Así recordaría Keith Richards años después aquella experiencia. El álbum se registró con tecnología de apenas dos canales, resultando en un sonido monoaural. No obstante, estas barreras técnicas no frenaron el impacto de la obra.

El repertorio se nutrió mayoritariamente de versiones de sus ídolos del blues de Chicago, como Willie Dixon, Chuck Berry y Slim Harpo, incluyendo temas emblemáticos como “Carol” y “Route 66”. Entre estos covers, la dupla Jagger-Richards introdujo su primera composición propia: “Tell me (You’re coming back)”.
Asimismo, el álbum incluyó temas bajo el pseudónimo Nanker Phelge, nombre utilizado para las creaciones colectivas de la banda, tales como “Little by little” y “Now I’ve got a witness”. En estas piezas también solían colaborar Oldham y el pianista Ian Stewart.
Curiosamente, el disco fue distribuido por Decca, la misma empresa que previamente había rechazado a los Beatles argumentando que los grupos de guitarras estaban en decadencia. Tras ese histórico traspié, la firma no dudó en apostar por los Stones, recuperando su inversión de forma inmediata.

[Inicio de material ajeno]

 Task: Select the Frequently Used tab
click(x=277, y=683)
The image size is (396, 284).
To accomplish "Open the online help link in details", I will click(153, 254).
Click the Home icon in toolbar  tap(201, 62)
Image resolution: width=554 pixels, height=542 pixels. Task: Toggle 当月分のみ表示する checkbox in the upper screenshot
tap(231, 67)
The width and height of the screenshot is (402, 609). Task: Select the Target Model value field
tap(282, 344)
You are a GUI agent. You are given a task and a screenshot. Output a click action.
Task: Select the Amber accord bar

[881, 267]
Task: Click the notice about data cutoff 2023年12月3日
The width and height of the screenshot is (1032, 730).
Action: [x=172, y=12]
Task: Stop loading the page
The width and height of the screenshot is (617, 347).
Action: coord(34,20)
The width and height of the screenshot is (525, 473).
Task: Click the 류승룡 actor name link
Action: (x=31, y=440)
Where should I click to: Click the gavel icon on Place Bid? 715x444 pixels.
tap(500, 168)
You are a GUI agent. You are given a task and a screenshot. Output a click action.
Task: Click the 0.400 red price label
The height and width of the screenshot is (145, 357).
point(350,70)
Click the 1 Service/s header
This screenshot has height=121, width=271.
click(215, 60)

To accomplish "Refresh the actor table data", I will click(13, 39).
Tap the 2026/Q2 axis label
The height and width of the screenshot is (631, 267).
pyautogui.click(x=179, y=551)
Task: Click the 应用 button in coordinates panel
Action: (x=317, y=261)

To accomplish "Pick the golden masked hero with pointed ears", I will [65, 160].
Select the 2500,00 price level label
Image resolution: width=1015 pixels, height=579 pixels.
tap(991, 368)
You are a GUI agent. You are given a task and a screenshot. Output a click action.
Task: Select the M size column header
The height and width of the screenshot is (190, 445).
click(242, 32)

Para su debut en el mercado de Estados Unidos, el título fue modificado a England’s Newest Hit Makers, presentándolos como el fenómeno definitivo de la música británica. La apuesta resultó acertada: los Rolling Stones no solo se consolidaron en la escena, sino que se convirtieron en la banda de rock más relevante de la historia, demostrando que el firmamento musical tenía espacio para ellos sin necesidad de eclipsar a los Beatles.